Each line from the one holding "Click the small" to the last line of the listing must be set down exactly. No pictures are to be included.

(Beginning of EXERCISE INPUT)

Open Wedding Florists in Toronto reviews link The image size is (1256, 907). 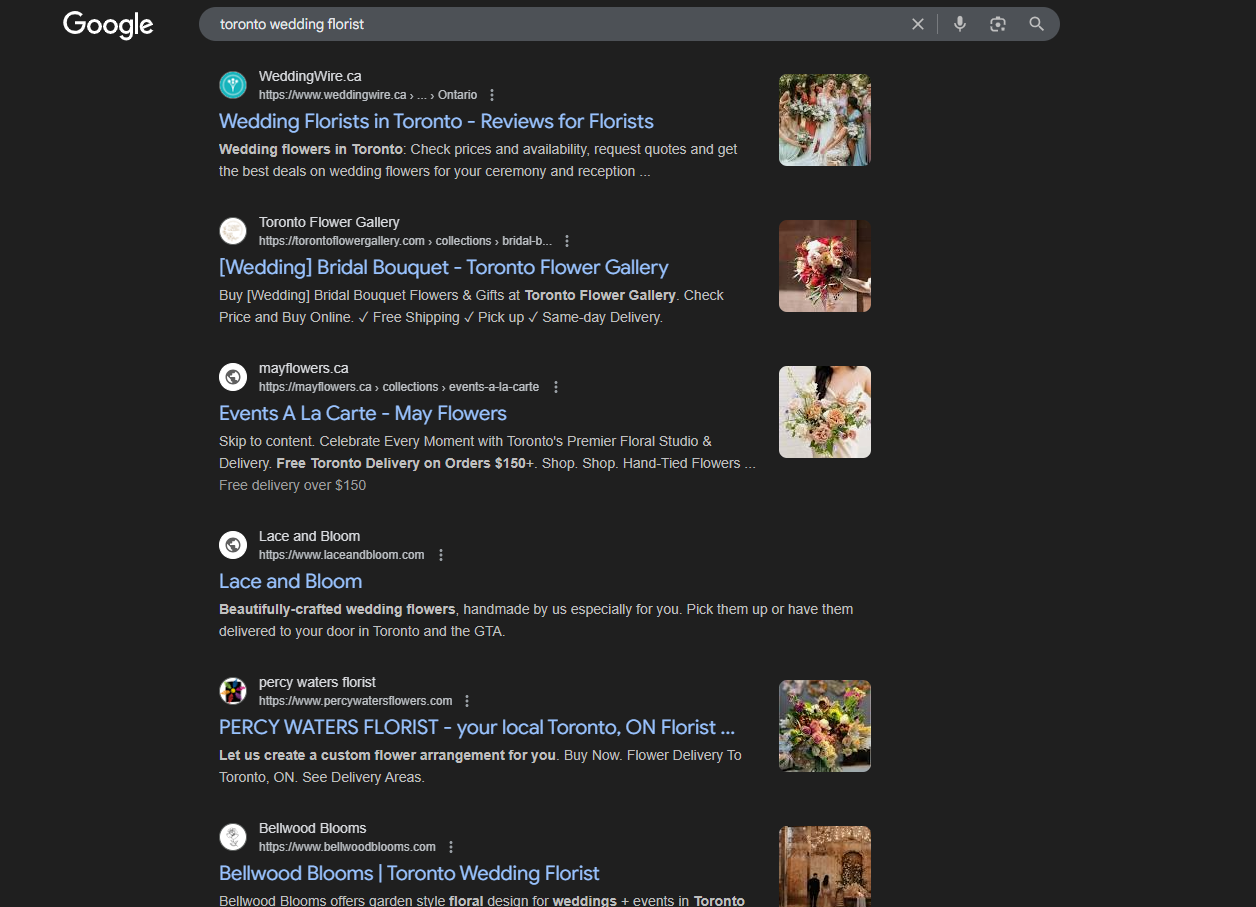pos(436,121)
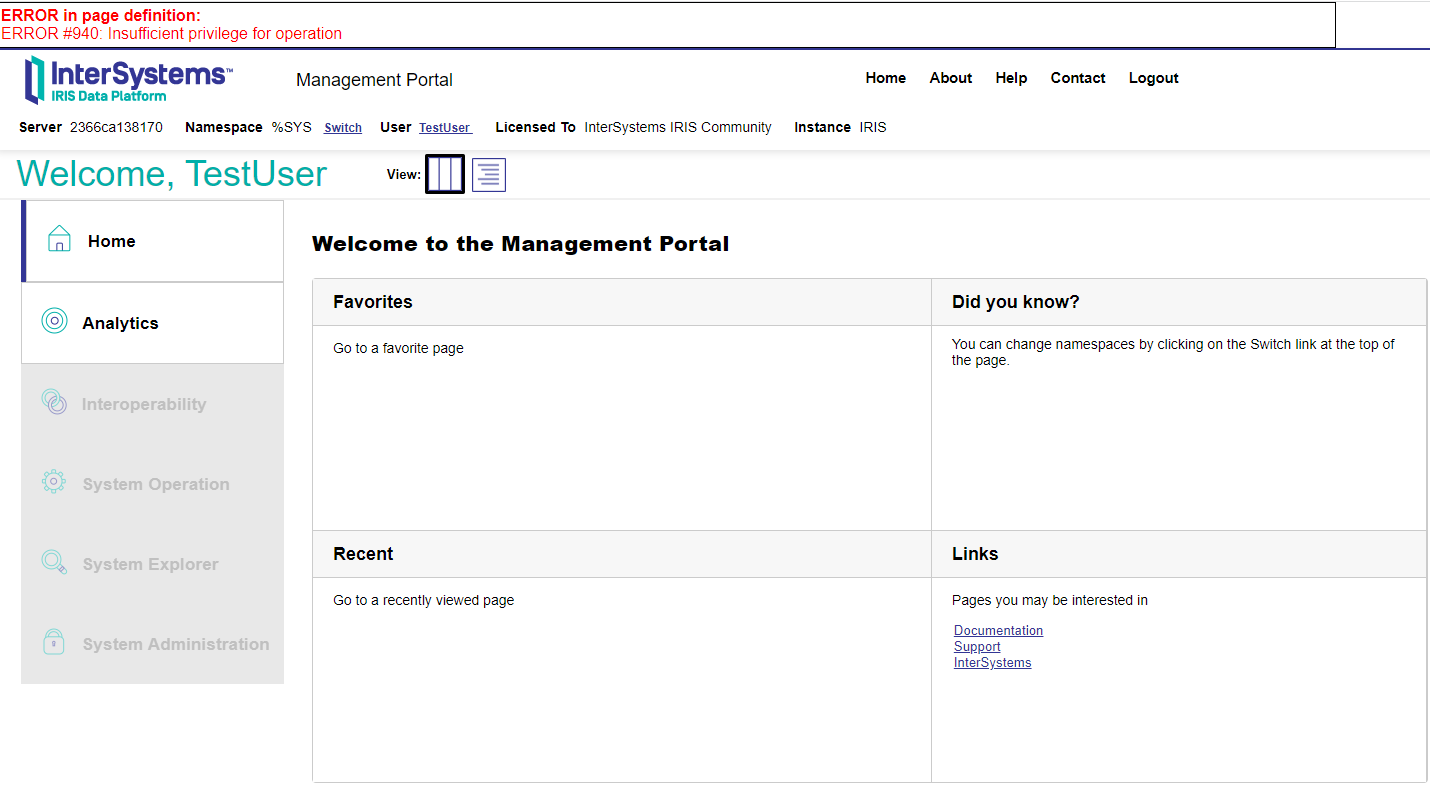Log out using the Logout link
The width and height of the screenshot is (1430, 793).
tap(1154, 78)
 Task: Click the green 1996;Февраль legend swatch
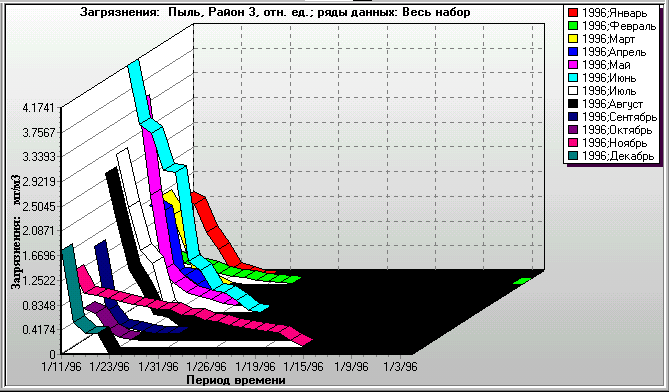point(573,26)
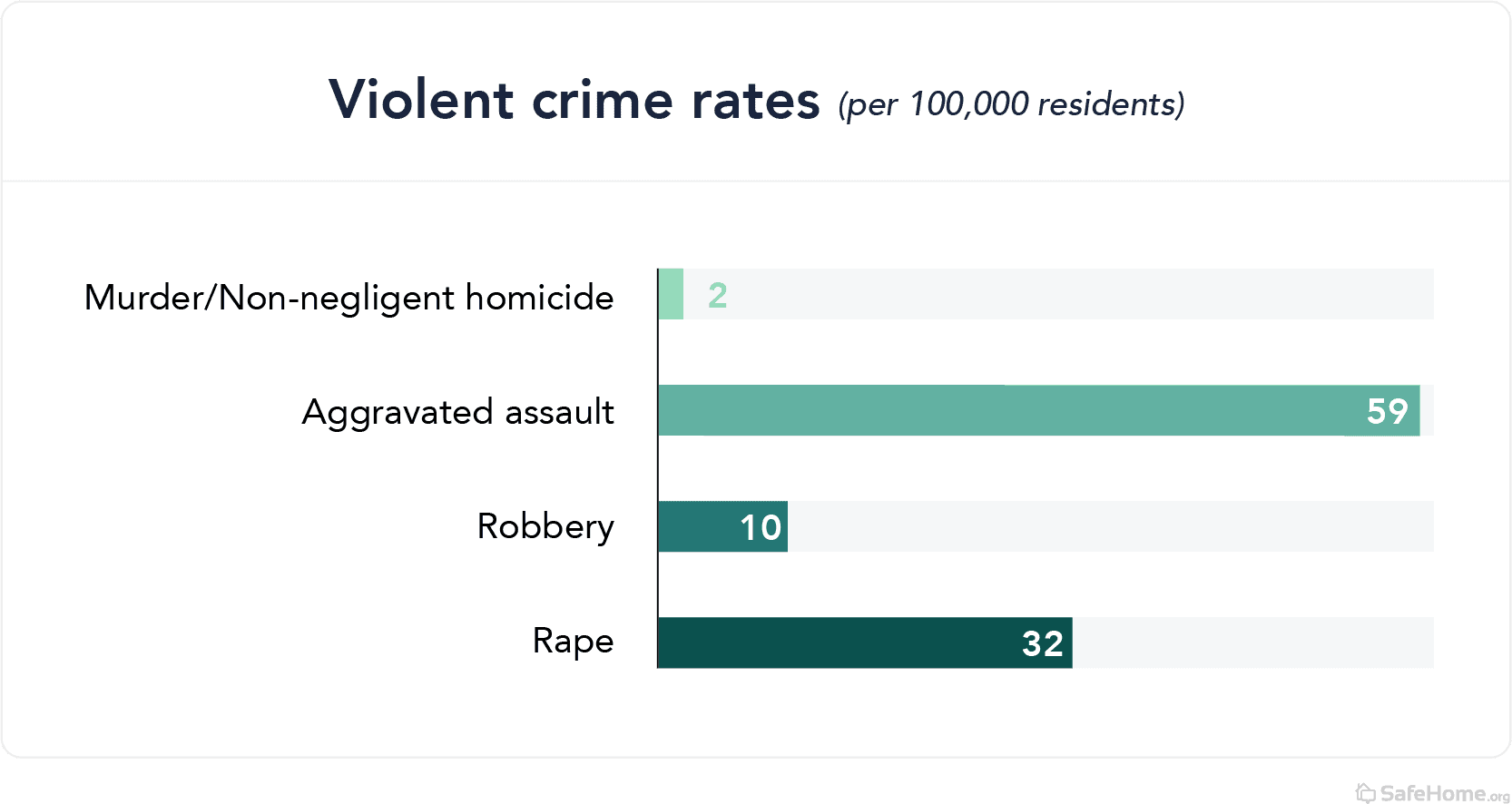This screenshot has width=1512, height=804.
Task: Click the "Violent crime rates" title
Action: pos(574,100)
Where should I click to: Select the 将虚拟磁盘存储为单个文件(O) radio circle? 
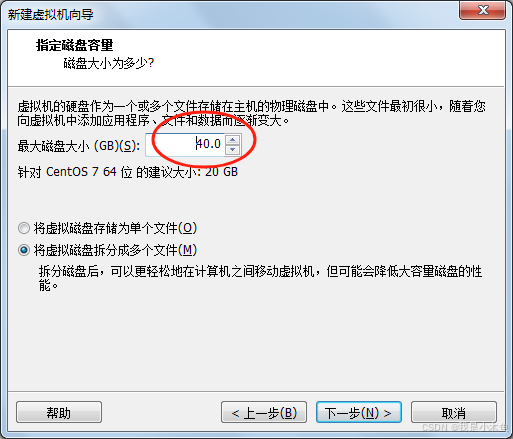pyautogui.click(x=24, y=228)
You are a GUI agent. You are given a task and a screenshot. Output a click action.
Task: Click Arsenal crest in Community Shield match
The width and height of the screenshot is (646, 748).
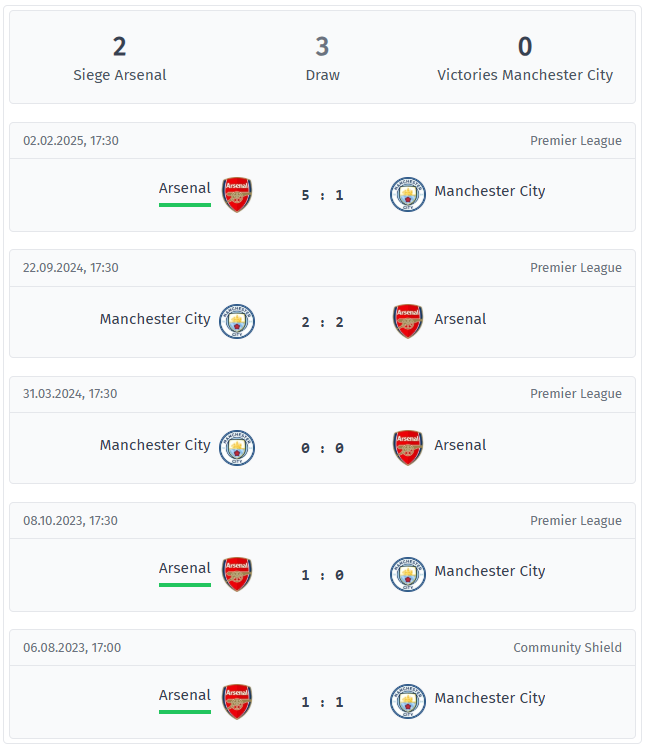237,701
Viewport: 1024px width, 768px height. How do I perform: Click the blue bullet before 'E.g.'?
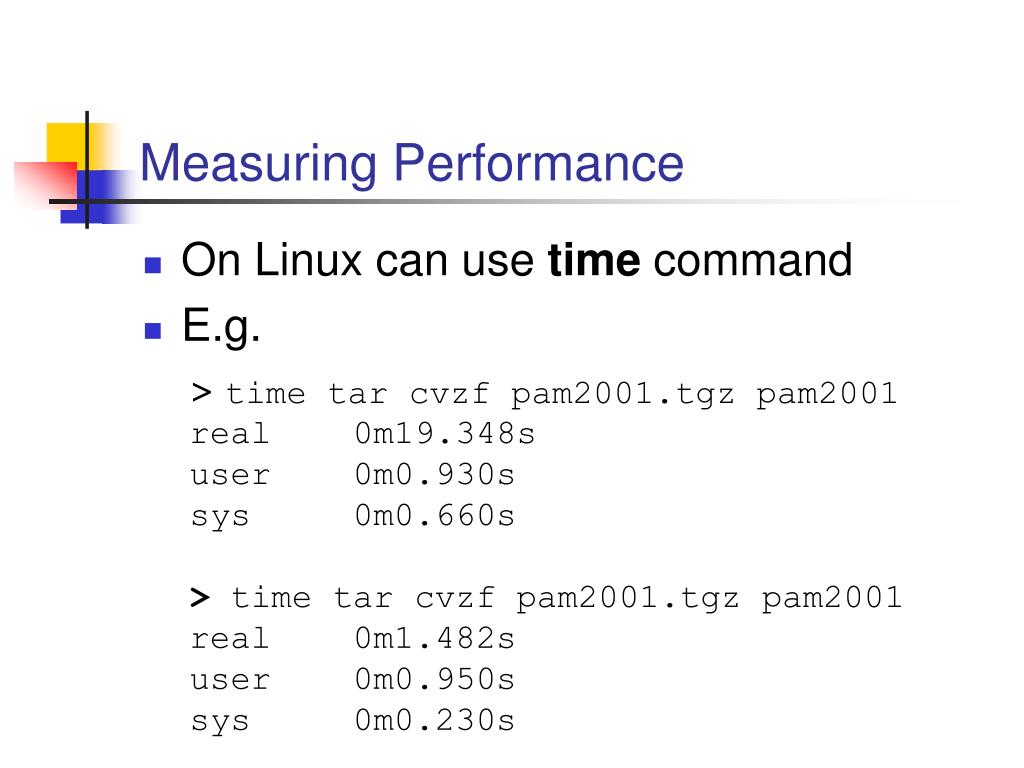[153, 330]
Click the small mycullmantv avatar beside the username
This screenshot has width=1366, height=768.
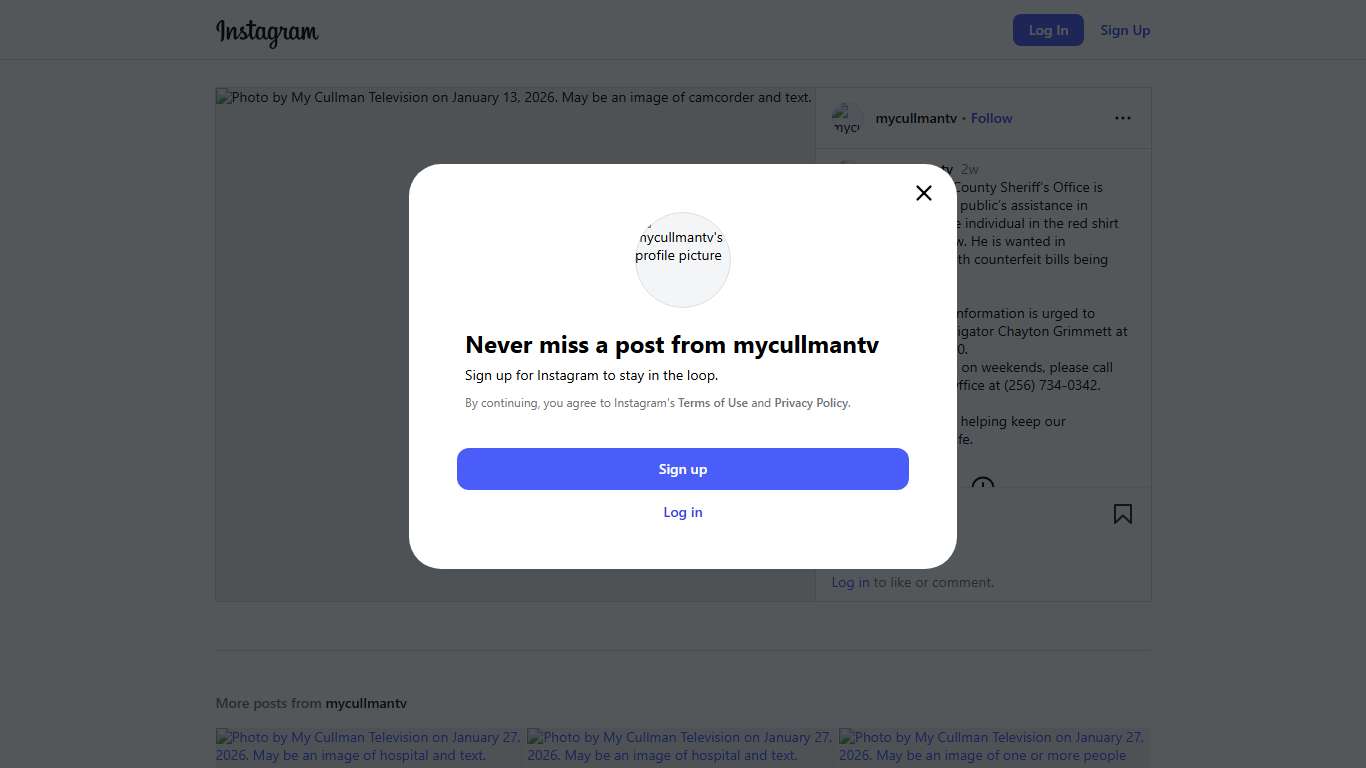847,119
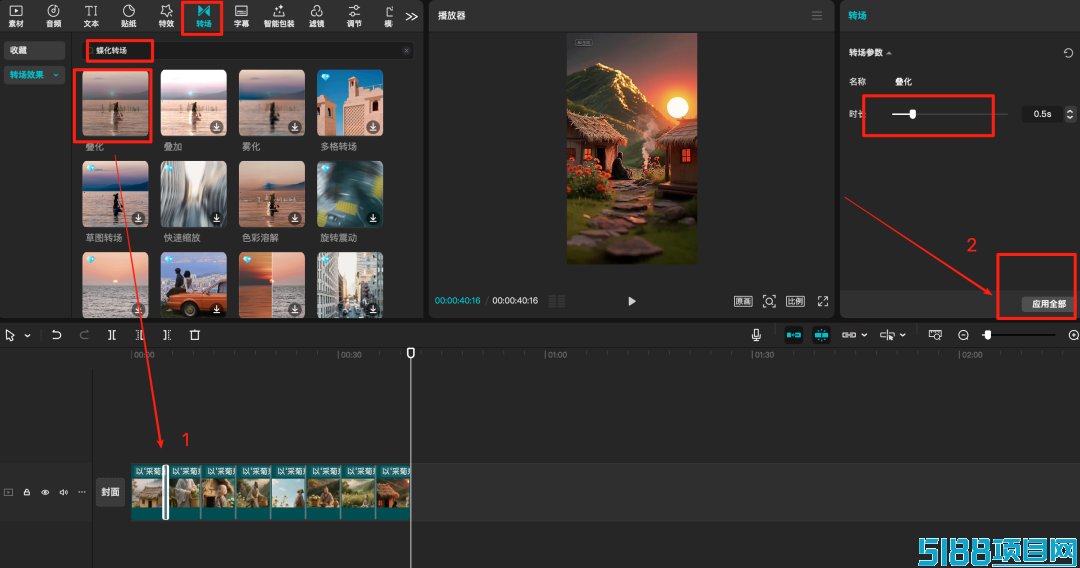The image size is (1080, 568).
Task: Zoom in timeline using plus icon
Action: click(x=1074, y=335)
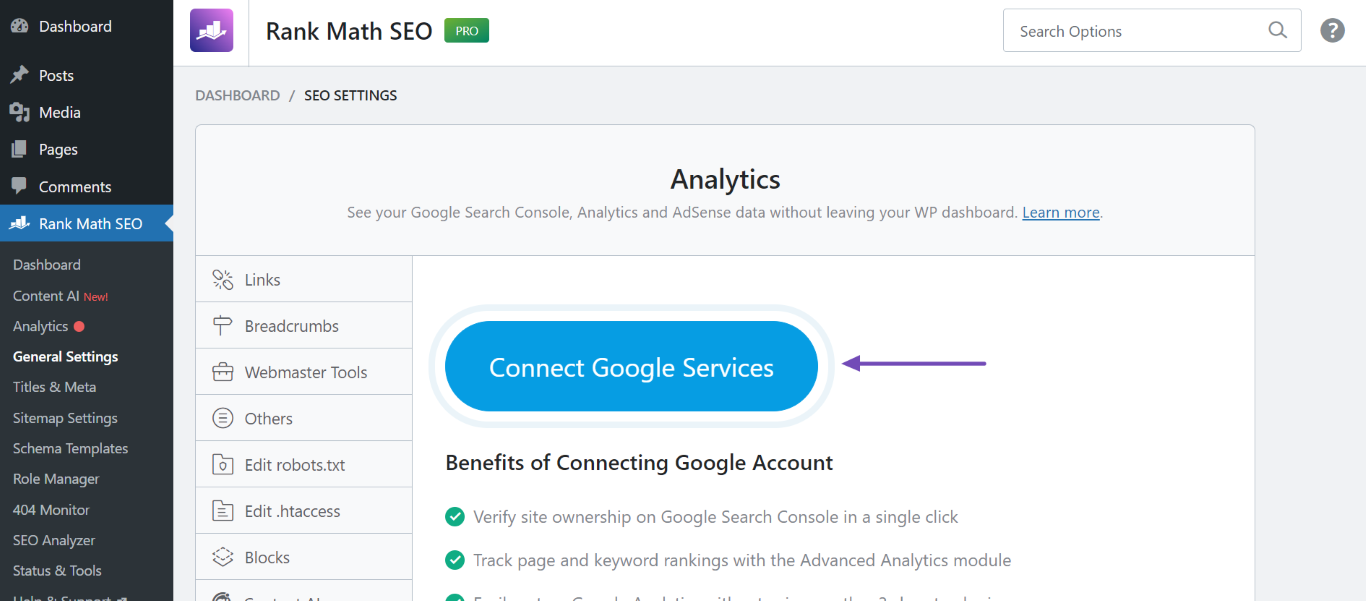Open Schema Templates page
Screen dimensions: 1366x601
tap(70, 448)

(End of EXERCISE INPUT)

» **TASK RESULT**:
Click the small mycullmantv avatar beside the username
This screenshot has width=1366, height=768.
847,119
The image size is (1080, 568).
Task: Zoom in timeline using plus icon
Action: click(x=1074, y=335)
Open Schema Templates page
Screen dimensions: 1366x601
tap(70, 448)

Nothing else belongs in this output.